The creation of the atomic bomb is an event that will be analyzed and discussed for generations to come. Was the success of the Manhattan Project a triumph or a disaster? Was the use of the atomic bomb on Hiroshima and Nagasaki right or wrong? What did the people working on the Project believe about their actions?
Many films have attempted to examine the thoughts and actions of those who worked at the Los Alamos Laboratory and other facilities around the country. One of these, the Emmy-winning Day One, is heading to DVD on November 13.
The film focuses far more heavily on the scientists and their overseer, General Leslie Groves (Brian Dennehy), than it does on the science behind the splitting of the atom and the creation of the bomb. It also includes scenes with military and government personnel weighing the decision to use the bomb or not. By examining the men, their thoughts, opinions, and world views, the film is also able to examine the political factors that helped shape the decision to drop the first atomic bombs.
Though an ensemble piece, the film focuses itself most heavily on Groves and his relationship with the scientists, particularly, J. Robert Oppenheimer (David Strathairn), whom Groves put in charge of the Los Alamos facility. Also playing large roles in the film are Michael Tucker as Leo Szilard, and Tony Shaloub as Enrico Fermi. David Ogden Stiers appears as FDR in the film while Hume Cronyn takes on the role of James Byrnes, Director of the Office of War Mobilization and then Truman's Secretary of State. The cast is a strong one and up to the task of presenting these historical figures in a human light.

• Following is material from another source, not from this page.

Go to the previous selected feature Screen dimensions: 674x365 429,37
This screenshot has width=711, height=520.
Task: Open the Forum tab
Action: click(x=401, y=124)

The film is very careful to not take a side as to the appropriateness of dropping the bomb. It goes into great detail and features numerous high-level meetings about the whether or not the bomb should be dropped, but does not take a strong stance of its own. Rather, the work seems to exist in order to push the question into the viewer's mind and make it known that those involved with the bomb's creation wondered the same thing.
The film suggests that rational, intelligent, men can have very different opinions about the same act. Characters on both sides of the issue make strong points about the pros and cons of unleashing an atomic weapon on Japan. If, in the film, Groves appears to be blind to arguments against the use of the atomic bomb it is not because he is unthinking or uncaring, but rather because he is convinced of the necessity of the weapon. If people with the opposite opinion, like Szilard, seem vehement in their belief that the bomb should not be dropped, and unwilling to listen to the other side it is because they fervently believe other, viable, options to be available.
With a runtime of just under two and a half hours, Day One is able to do justice to the debate of the use of the bomb, but at the expense of an in-depth look at the science behind it. The film does feature numerous scenes of experiments and discussions on the logistics of the creation of the weapon. However, what is taking place during some of these experiments can be hard to grasp due to a lack of explanation on the film's part. Were Day One to provide the necessary explanations, the film's runtime would quite easily mushroom to more than three hours in length, and much of the power of the personalities involved would be lost.
Day One's exploration of the creation and employment of the first atomic bombs may not be entirely complete; the factors and people involved are too numerous for a single film to possibly encompass all of them. However, the filmmakers do a wonderful job with the portion of the story that Day One chooses to focus on — the scientists who created the bomb and the political discussions involved in the bomb's use. Everyone portrayed in the film is a human being and therefore fallible.
When judging history, that is something we should all remember.